A situação expressada em todos os resultados aponta cada vez mais para a necessidade do desenvolvimento do pensamento crítico a ser desenvolvido através das atividades escolares. As nossas escolas, via de regra, estão acostumadas a trabalhar com material elaborado que visam o reconhecimento de respostas certas e erradas, diante de um conteúdo apresentado.
Sem que haja o entendimento de que é necessário produzir e analisar textos, compreender a lógica do raciocínio de cada criança ou adolescente, estabelecer o contraditório, é muito difícil romper com os baixos níveis de aprendizagem que vem sendo registrado ao longo dos anos.
O último estudo apresentado pela OCDE consegue inferir que o risco é de que a desinformação leve à “polarização política, diminuição da confiança nas instituições públicas e falta de credibilidade na democracia”.
Neste caso, pode ser até compreensível o que vem acontecendo no país, considerando o celeiro de ideias obscurantistas que se proliferam no país, a cada instante. A apatia que parece se abater sobre os brasileiros, aliada ao incipiente pensamento crítico diante da política má conduzida, e a pandemia com enfrentamento desastroso por parte do governo, não tem possibilitado, sobretudo aos jovens, uma manifestação mais criteriosa diante da invasão de informações deformadas que surgem no formato de fake news, comandada por robôs.
Outros estudos realizados indicam ainda que alunos dos últimos anos do Ensino Fundamental – durante o tempo de pandemia em que escolas foram fechadas e apenas 30% dos alunos tiveram acesso às aulas virtuais – podem ter regredido a possibilidade de aprendizagem em média até quatro anos em leitura e língua portuguesa e em matemática, média equivalente a três anos de escolaridade.
A pandemia evidenciou, sem nenhum escrúpulo, a situação de desigualdade por que passa o país: economia com índices baixos de crescimento, desemprego em massa, as dificuldades por que passa o sistema de saúde SUS, o desmonte das políticas públicas básicas, o aumento da criminalidade com a banalização da vida.
No entanto, com relação à educação, é necessário que se trabalhe as reformas necessárias, porque estamos falando atualmente de 47 milhões de crianças e adolescentes que foram matriculadas no ensino básico em 2020, prejudicadas no seu desenvolvimento pelo descaso histórico com uma educação de qualidade e, atualmente, pelo fechamento das escolas.
No ano de 2020 foram registradas 47,3 milhões de matrículas nas 179,5 mil escolas de educação básica do país.
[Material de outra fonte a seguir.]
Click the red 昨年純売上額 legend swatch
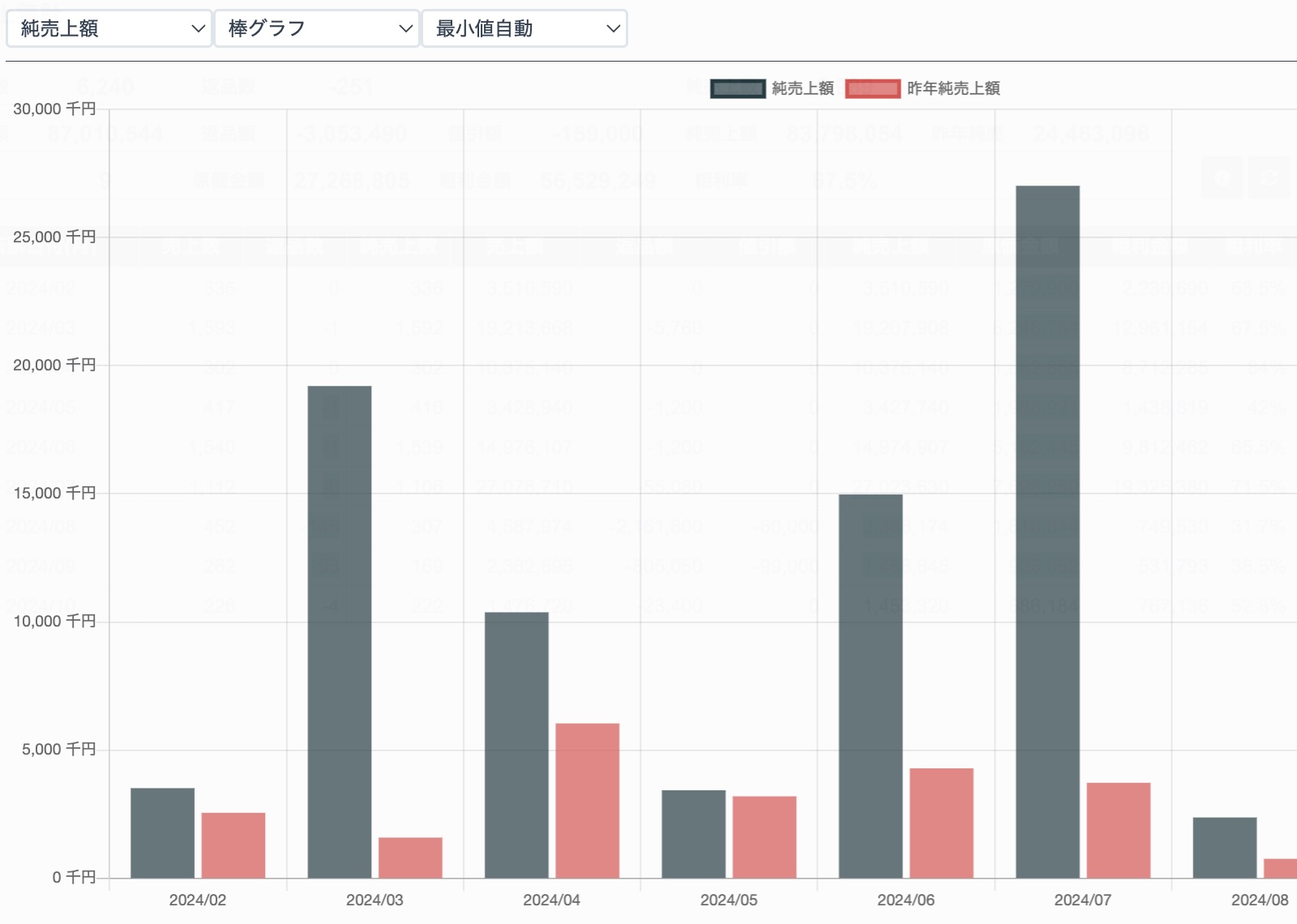This screenshot has width=1297, height=924. pyautogui.click(x=872, y=88)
A rede municipal detém 48,4% das matrículas na educação básica. A rede estadual, responsável por 32,1% das matrículas em 2020. A rede privada obtém 18,6% e a federal tem uma participação inferior a 1% do total de matrículas. (Censo Escolar/MEC)
O poder público, através dos seus gestores, precisam tomar atitudes para além dos discursos, dos projetos e da legislação vigente. E a sociedade não pode mais aceitar que escolas não tenham as condições necessárias, nem prescindam de bons professores, metodologias e tecnologias modernas que possibilitem a aprendizagem de todos os alunos.
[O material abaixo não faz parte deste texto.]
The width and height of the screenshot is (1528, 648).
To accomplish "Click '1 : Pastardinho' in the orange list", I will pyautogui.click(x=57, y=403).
É com ensino de qualidade que se constrói a cidadania e a escola, como principal instituição da educação formal, é um ambiente social no qual as crianças vivenciam suas primeiras relações com seus semelhantes e aprendem a conviver em sociedade.
Não haverá equidade e justiça no Brasil enquanto não houver escola pública onde as crianças possam aprender desenvolvendo o seu pensamento, assim como não teremos um crescimento da economia sem que crianças tenham uma boa aprendizagem, a partir do atendimento em creches.
É malhar em ferro frio…
Hoje, mais de 448 mil mortos pelo vírus e por irresponsabilidade.
*Mirtes Cordeiro é pedagoga. Escreve às segundas-feiras.
Este texto não reflete necessariamente a opinião do blog Falou e Disse.